Write a ghost tale worthy of M. R. James and Henry James. Perhaps a few other stories.
NEW YEAR'S EVE
I usually post our dinner menu (8:00 p.m. to 2:00 a.m. this year), but I don't seem to have kept track of wines and champagne and drinks. Unless I extract them from my husband later, you'll just have to keep imagining the stars in the glass...
It was a bit like Epiphany, as we had three Kings from afar for dinner--one from Australia, one originally from Canada, and one who was born on runway nine at Heathrow, back when it was a village and not an airport. Peter King, the runway child of 86, is one of the funniest men of my acquaintance and gives me hope that elder ages can be joyful.
with wasabi mayonaise dipping sauce
on greens with olive oil and vinegar
Gorgonzola, wild mushroom and shallot polenta
SOME QUOTES FROM ELECTRIC DELIGHTS BY WILLIAM PLOMER
The electric delight of admiring what is admirable. --Charlotte Bronte, Shirley
Plomer puts me to shame, genre-wise. In these days of uniform packaged goods, I am inconvenient because I don't stick to one thing but write lyric poetry, long narrative poetry, novellas, stories, and novels. But Plomer! Poetry, novels, stories, biographies, autobiographies, children's book, libretti (with the great Benjamin Britten), and diaries (as editor). What a time that was, when one could be anything!
Although he declares that "poetry is simply an art to which the special gifts of women, who excel in so many things, are not as rule adapted," he is clearly in love with Christina Rossetti's poems and biography: "We have seen what that experience was: it was the experience of a woman of deep feeling who was frustrated in love and continally oppressed by illness, and whose heart and mind were subjected to a religious discipline, but who could not help singing; her sensuousness, her playfulness, her longings and regrets, her dreams and fears and fantasies, all found expression in her poetry. She has been called morbid, and if it is morbid not to take an easy way out of one's difficulties, not to except life on the cheap and easy terms that are good enough for most people, not to compromise, not to be ashamed to be sad and admit it; if it is morbid to be oppressed by the vanity of human wishes and worldly shows, well, then, she was morbid, and morbid in good company. But in reading her, we do well never to lose sight of the religious discipline, which causes her to strike often a strong and stoic note."

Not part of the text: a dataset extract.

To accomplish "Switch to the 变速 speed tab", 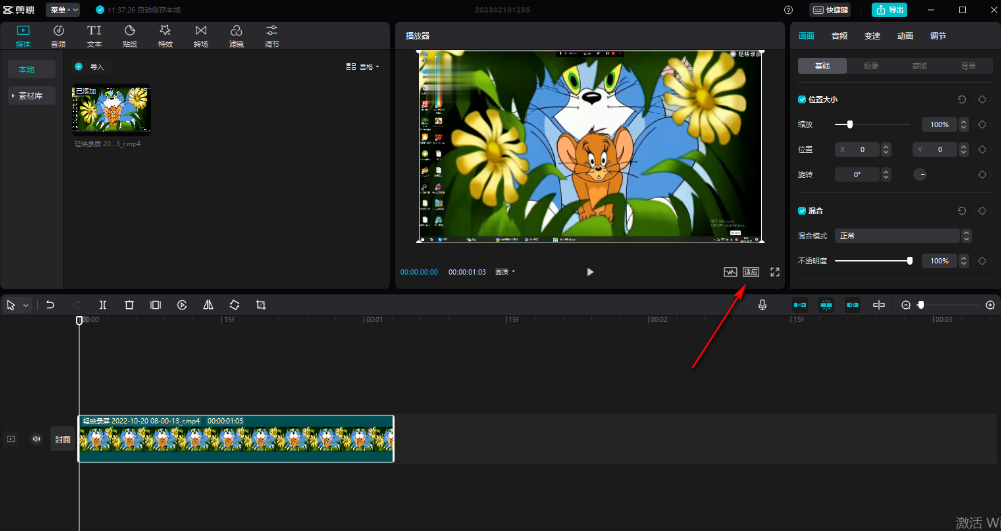I will coord(872,36).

"A poet is liable to be a kind of exile in his own country or time: the consciousness of difference, and the effort to communicate it, may provide his motive power as a poet."
"It is needful for a serious writer to try and measure his own limitations; it must be his hope and it may be his luck to transcend them. Much of the verse offered to editors and publishers, and some of the verse they cause to be printed, is deformed by the inability of its authors to harmonize what they intend to say with their way of saying it, or to convince even the well-disposed reader that it is worth saying. Looking for poetry, that reader is often confronted with feeble or facile or bardic posturings, empty rhetoric, strainings after effect, reach-me-down diction, turgidity, false simplicity or false complexity." That was a passage from a positive review of R. S. Thomas in 1956. I wonder how he would sum up poetry's weaknesses in our time. It seems to me that ours are far greater than these.ILLUSTRATION
That's a quick doodle by R, a few years back. She must have been around 15. I'm on my husband's computer and found it in his collection of pictures... And today is a Snow Day, free of school.